Indo a Salvador, por Bom Despacho, na Ilha de Itaparica, principalmente no período de dezembro, janeiro e fevereiro, sente-se a diferença do clima, do meio ambiente e a presença sofrida de filas quilométricas de veículos para a travessia do ferry boat, via Baía de Todos os santos, com destino à capital do Estado. No interior do barco um verdadeiro alvoroço! Gente por todos os lados e muitas pessoas sem lugar para sentar e curtir as maravilhas do marzão muito abrilhantadas nas canções de Dorival Caymmi. Quem tem veículo estacionado dentro do

ferry, pode-se dar ao deleite de ligar o som e sintonizar uma melodia gostosa para driblar a zoada das turbinas da embarcação que cobra valor muito caro para a travessia dos veículos e passageiros. Quem não tem carro, despoja-se pelo chão aguardando o final da travessia que dura em média 40 minutos. A chegada na capital, outro sofrimento, um verdadeiro dilúvio de veículos automotores entravando o terrível trânsito de Salvador. Os preços, oferecidos pelos serviços na capital do Estado, precisam também ser revistos pela administração pública.

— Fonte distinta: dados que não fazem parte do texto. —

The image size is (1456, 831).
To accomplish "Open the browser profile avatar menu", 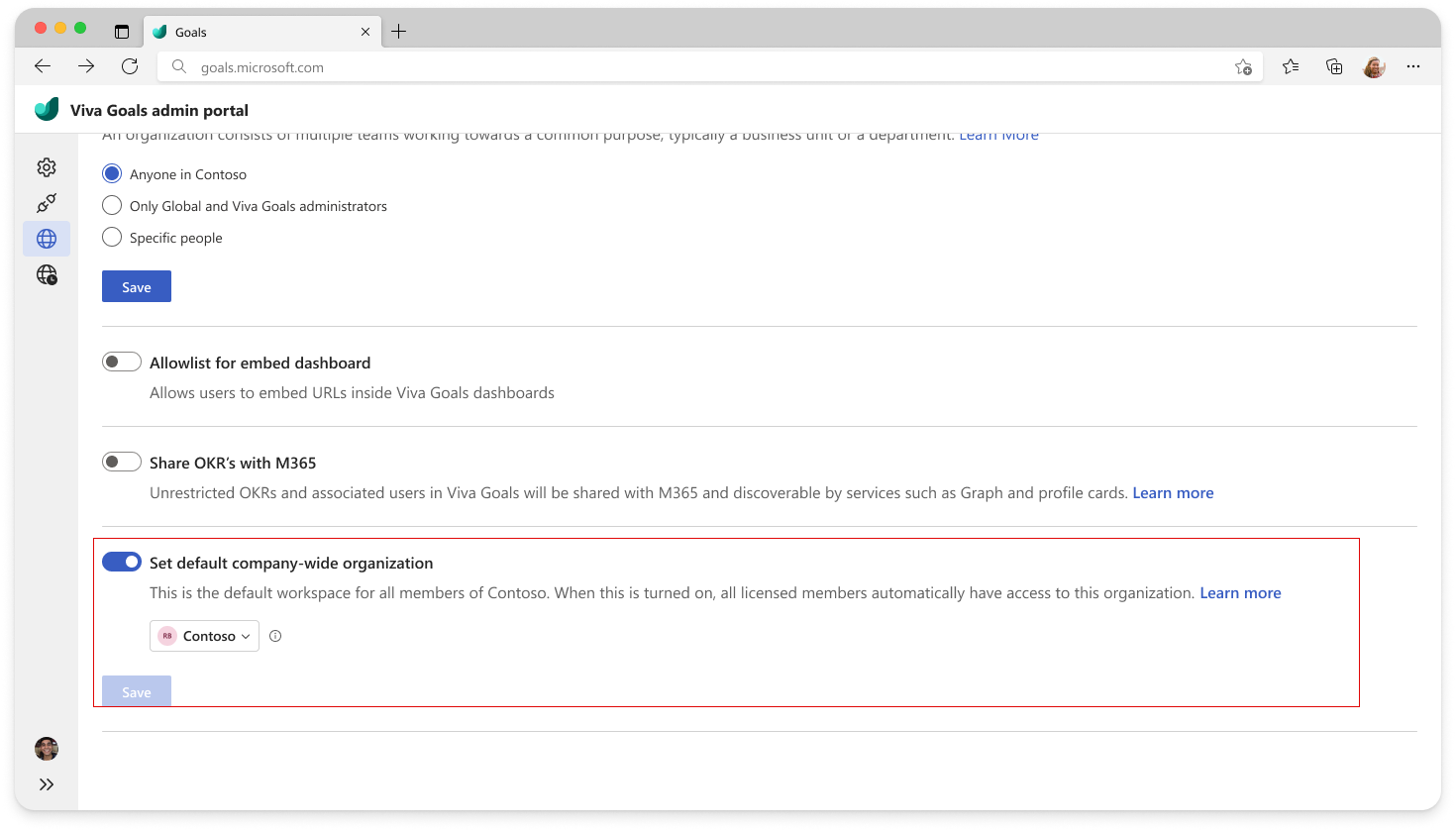I will [x=1374, y=66].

A sofrida mobilidade urbana é um de alguns problemas que vem amargando o Soteropolitano. E na Costa do cacau, uma visitinha a Itacaré seria uma boa pedida para o turista? Itacaré, uma cidade que nasceu de uma Aldeia Indígena! Já há muito, bastante visitada pelos seus belos recantos praianos e que já tem Resort estabelecido que hospeda muitas figuras conhecidas do meio artístico e “político” do Brasil e outras plagas. Não escapa também de deparar-se com um traço que já é normal em quase todas as cidades baianas, ou seja, alguns descasos da administração PÚBLICA. Mas, vale dizer-se que o acesso para as praias próximas ao centro da cidade já não é mais precário como antes.Com muita luta surgiu o calçamento em direção às pousadas e praias da Concha e praias da Ribeira, uns dos “cartões postais da cidade”.

E Ilhéus hem? Que venha logo a segunda PONTE Ilhéus/zona sul e outros serviços de mobilidade urbana para que tenhamos – nós, comunidade autóctone e turistas – uma vida no trânsito bem mais sossegada.

Vale citar o ART: 2.º da Lei Orgânica do Município de Ilhéus: “São objetivos fundamentais dos cidadãos deste município e de seus REPRESENTANTES: Inciso I – Assegurar a construção de uma sociedade livre, justa e solidária; Inciso II – garantir o desenvolvimento local e regional; Inciso III – contribuir para o desenvolvimento estadual e nacional; Inciso IV – erradicar a pobreza e a marginalização e reduzir as desigualdades sociais na área urbana e na área rural, Inciso V – promover o bem de todos, sem preconceitos de origem, raça, sexo, cor, idade e quaisquer outras formas de discriminação”. Assim sendo, teremos uma Ilhéus na frente de muitas outras cidades, porque como dissera ROBESPIERRE: “O HOMEM NASCEU PARA A FELICIDADE E PARA A LIBERDADE”. Portanto, para nós Ilheenses, a escravidão e a infelicidade são sintomas pretéritos.